##### Records shown
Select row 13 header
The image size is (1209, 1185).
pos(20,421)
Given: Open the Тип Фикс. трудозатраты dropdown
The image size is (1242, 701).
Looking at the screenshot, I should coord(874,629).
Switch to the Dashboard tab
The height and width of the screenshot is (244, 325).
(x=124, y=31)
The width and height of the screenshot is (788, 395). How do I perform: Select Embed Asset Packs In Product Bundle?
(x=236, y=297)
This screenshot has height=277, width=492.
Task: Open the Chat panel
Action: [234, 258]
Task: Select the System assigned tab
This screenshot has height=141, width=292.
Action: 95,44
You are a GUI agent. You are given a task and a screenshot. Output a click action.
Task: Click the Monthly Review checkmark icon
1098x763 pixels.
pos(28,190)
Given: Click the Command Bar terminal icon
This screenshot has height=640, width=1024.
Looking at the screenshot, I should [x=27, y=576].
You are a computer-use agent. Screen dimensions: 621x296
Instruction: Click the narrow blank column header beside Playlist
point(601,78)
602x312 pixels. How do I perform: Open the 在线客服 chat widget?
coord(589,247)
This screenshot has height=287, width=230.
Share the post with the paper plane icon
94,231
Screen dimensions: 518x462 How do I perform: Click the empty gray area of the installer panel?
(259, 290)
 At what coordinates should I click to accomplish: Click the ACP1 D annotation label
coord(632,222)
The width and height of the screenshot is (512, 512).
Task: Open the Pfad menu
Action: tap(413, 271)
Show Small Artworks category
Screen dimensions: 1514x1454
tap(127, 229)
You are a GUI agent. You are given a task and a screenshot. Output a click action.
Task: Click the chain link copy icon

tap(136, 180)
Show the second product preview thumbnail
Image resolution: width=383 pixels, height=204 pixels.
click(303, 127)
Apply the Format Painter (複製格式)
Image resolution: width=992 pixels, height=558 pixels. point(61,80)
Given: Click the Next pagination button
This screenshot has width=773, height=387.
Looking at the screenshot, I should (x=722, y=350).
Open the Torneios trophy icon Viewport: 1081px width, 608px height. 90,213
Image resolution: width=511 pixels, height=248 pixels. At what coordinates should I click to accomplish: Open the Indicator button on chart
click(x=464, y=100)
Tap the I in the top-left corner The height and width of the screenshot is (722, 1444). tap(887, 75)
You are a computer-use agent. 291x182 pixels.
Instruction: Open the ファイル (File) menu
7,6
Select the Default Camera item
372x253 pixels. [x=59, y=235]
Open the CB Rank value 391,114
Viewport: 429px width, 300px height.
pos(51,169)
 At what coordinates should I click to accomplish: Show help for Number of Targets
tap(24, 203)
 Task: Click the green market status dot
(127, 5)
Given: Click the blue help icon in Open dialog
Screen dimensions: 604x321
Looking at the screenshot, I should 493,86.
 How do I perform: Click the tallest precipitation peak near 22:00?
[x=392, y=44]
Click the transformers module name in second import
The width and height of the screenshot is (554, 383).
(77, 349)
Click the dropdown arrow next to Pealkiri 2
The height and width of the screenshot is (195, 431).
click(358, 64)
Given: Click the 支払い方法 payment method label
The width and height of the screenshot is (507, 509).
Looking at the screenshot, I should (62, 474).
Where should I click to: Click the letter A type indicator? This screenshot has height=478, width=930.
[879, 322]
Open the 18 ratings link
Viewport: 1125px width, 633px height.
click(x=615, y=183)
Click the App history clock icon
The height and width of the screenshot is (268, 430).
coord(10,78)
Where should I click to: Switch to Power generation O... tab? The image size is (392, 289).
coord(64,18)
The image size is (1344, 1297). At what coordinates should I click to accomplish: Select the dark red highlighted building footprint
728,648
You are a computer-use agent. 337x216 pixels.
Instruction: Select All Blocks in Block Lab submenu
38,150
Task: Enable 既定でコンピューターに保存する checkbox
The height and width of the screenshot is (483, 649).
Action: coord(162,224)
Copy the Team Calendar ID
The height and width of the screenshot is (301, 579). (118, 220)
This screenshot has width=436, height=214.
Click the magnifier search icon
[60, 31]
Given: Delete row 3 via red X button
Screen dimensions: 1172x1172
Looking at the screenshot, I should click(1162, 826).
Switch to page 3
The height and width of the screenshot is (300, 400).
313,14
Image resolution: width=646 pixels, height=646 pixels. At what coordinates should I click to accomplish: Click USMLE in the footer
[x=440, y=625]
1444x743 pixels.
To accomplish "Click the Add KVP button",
##########
_What is required_: Reply with the lines from the first line of the entries through the line that contains "Switch to the Dashboard tab", repeated exactly with both ends kept, and with nothing else.

_The answer_:
Select row 13 header
The image size is (1209, 1185).
pos(20,421)
Given: Open the Тип Фикс. трудозатраты dropdown
The image size is (1242, 701).
Looking at the screenshot, I should coord(874,629).
Switch to the Dashboard tab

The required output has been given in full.